▶ [RECORDS FOR THE TASK]:
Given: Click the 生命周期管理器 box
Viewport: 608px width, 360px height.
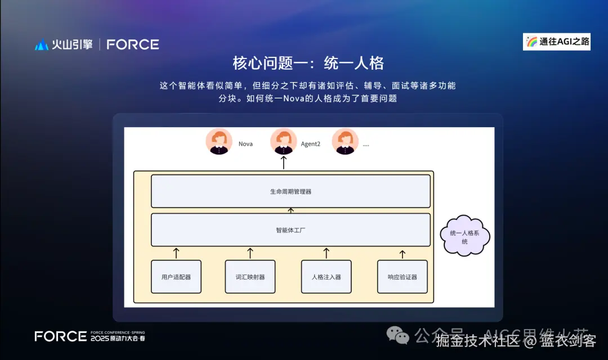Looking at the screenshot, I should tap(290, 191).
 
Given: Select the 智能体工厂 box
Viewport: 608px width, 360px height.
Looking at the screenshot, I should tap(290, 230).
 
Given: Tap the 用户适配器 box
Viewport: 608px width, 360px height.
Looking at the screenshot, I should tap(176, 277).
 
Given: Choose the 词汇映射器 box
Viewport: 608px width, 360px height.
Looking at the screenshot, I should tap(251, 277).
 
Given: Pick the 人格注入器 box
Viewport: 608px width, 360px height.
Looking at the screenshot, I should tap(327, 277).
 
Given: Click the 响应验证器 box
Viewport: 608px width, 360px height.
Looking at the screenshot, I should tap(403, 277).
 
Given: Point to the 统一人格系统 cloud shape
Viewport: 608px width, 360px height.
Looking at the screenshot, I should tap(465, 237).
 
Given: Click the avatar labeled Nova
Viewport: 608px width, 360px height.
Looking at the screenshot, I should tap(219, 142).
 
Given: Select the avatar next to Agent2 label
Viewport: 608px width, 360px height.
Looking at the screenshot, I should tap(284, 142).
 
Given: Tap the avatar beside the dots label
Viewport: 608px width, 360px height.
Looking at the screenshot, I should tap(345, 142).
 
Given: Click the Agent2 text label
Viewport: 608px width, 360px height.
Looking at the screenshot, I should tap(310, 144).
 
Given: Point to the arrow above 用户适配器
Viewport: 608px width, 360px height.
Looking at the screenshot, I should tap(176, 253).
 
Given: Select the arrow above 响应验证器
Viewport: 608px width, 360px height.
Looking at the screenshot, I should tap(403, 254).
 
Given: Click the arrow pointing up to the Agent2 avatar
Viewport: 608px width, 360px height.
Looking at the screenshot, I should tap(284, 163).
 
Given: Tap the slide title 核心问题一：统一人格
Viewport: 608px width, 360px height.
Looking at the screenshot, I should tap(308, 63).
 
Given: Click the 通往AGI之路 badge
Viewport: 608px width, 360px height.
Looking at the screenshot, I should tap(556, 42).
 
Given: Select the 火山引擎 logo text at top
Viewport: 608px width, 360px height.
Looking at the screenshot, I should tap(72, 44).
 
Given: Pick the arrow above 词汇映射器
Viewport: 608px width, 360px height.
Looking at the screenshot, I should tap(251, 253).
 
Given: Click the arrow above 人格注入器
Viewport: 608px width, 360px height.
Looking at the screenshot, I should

▶ [WRITTEN REQUEST]: Lay out all the rows above as a JSON list of strings, one string for each line, with blank lines dropped and any picture left out.

▶ [THE COMPLETED TASK]:
[
  "Given: Click the 生命周期管理器 box",
  "Viewport: 608px width, 360px height.",
  "Looking at the screenshot, I should tap(290, 191).",
  "Given: Select the 智能体工厂 box",
  "Viewport: 608px width, 360px height.",
  "Looking at the screenshot, I should tap(290, 230).",
  "Given: Tap the 用户适配器 box",
  "Viewport: 608px width, 360px height.",
  "Looking at the screenshot, I should tap(176, 277).",
  "Given: Choose the 词汇映射器 box",
  "Viewport: 608px width, 360px height.",
  "Looking at the screenshot, I should tap(251, 277).",
  "Given: Pick the 人格注入器 box",
  "Viewport: 608px width, 360px height.",
  "Looking at the screenshot, I should tap(327, 277).",
  "Given: Click the 响应验证器 box",
  "Viewport: 608px width, 360px height.",
  "Looking at the screenshot, I should tap(403, 277).",
  "Given: Point to the 统一人格系统 cloud shape",
  "Viewport: 608px width, 360px height.",
  "Looking at the screenshot, I should tap(465, 237).",
  "Given: Click the avatar labeled Nova",
  "Viewport: 608px width, 360px height.",
  "Looking at the screenshot, I should tap(219, 142).",
  "Given: Select the avatar next to Agent2 label",
  "Viewport: 608px width, 360px height.",
  "Looking at the screenshot, I should tap(284, 142).",
  "Given: Tap the avatar beside the dots label",
  "Viewport: 608px width, 360px height.",
  "Looking at the screenshot, I should tap(345, 142).",
  "Given: Click the Agent2 text label",
  "Viewport: 608px width, 360px height.",
  "Looking at the screenshot, I should tap(310, 144).",
  "Given: Point to the arrow above 用户适配器",
  "Viewport: 608px width, 360px height.",
  "Looking at the screenshot, I should tap(176, 253).",
  "Given: Select the arrow above 响应验证器",
  "Viewport: 608px width, 360px height.",
  "Looking at the screenshot, I should tap(403, 254).",
  "Given: Click the arrow pointing up to the Agent2 avatar",
  "Viewport: 608px width, 360px height.",
  "Looking at the screenshot, I should tap(284, 163).",
  "Given: Tap the slide title 核心问题一：统一人格",
  "Viewport: 608px width, 360px height.",
  "Looking at the screenshot, I should tap(308, 63).",
  "Given: Click the 通往AGI之路 badge",
  "Viewport: 608px width, 360px height.",
  "Looking at the screenshot, I should tap(556, 42).",
  "Given: Select the 火山引擎 logo text at top",
  "Viewport: 608px width, 360px height.",
  "Looking at the screenshot, I should tap(72, 44).",
  "Given: Pick the arrow above 词汇映射器",
  "Viewport: 608px width, 360px height.",
  "Looking at the screenshot, I should tap(251, 253).",
  "Given: Click the arrow above 人格注入器",
  "Viewport: 608px width, 360px height.",
  "Looking at the screenshot, I should"
]